While the United States Centers for Disease Control and Prevention says fully vaccinated people can generally forgo masks, public health departments in seven Bay Area counties and one city issued an advisory on Friday recommending that all people, regardless of their vaccination status, wear masks in indoor public spaces. .

Alameda, Contra Costa, Marin, San Francisco, San Mateo, Santa Clara, Sonoma and the City of Berkeley have issued a joint statement saying that out of caution they recommend masks indoors in environments such as grocery stores or stores. retail, theaters and family entertainment centers – even if individuals are fully vaccinated – as an added layer of protection for unvaccinated residents.


The advisory is a recommendation, not a requirement, and is effective immediately.


“We ask our residents to come together again in this effort to stem the increase in cases until we can assess the impact on our hospital capacity,” said Dr Susan Philip, head of health at San Francisco.

The only two counties in the Bay Area not to release the joint statement were Napa and Solano counties.

Businesses in the Seven Counties and Berkeley are also urged to adopt universal masking requirements for customers entering interior shopping areas to provide better protection for their employees and customers.

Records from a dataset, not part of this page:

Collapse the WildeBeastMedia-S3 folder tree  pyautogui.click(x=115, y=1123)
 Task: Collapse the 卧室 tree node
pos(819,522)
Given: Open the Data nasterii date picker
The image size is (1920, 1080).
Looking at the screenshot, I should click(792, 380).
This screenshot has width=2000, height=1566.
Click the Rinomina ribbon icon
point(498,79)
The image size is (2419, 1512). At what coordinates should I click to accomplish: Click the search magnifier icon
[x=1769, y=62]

The news comes after Sacramento and Yolo counties issued similar voluntary rules earlier this week. Los Angeles County reinstated a mandatory mask requirement for public indoor spaces on Saturday at midnight.

The delta variant of the coronavirus accounted for 43% of all COVID-19 specimens sequenced in California as of June, the statement said. The latest data from the Centers for Disease Control and Prevention shows that the delta variant is responsible for 58% of new infections across the country.

Preliminary research shows that vaccines effectively protect against the delta variant.

Marin County Health Director Dr Matt Willis explained on a phone call on Friday that a mask recommendation is helping prevent the spread as groundbreaking cases – where people vaccinated – still occur. While vaccinated people who are infected are most often asymptomatic and have mild cases, they can still pass the virus to unvaccinated people, who can develop serious illness.

“Breakthroughs are more common than initially thought for the Delta variant,” Willis said.

Willis noted that one in three new cases in Marin County is a breakthrough infection where a fully vaccinated individual is positive.

“We are not seeing corresponding increases in hospitalizations or deaths,” Willis said. “As we see an increase in the proportion of our cases that are breakthrough cases, vaccine protection is clear in preventing serious illness. This is what interests us most in the first place.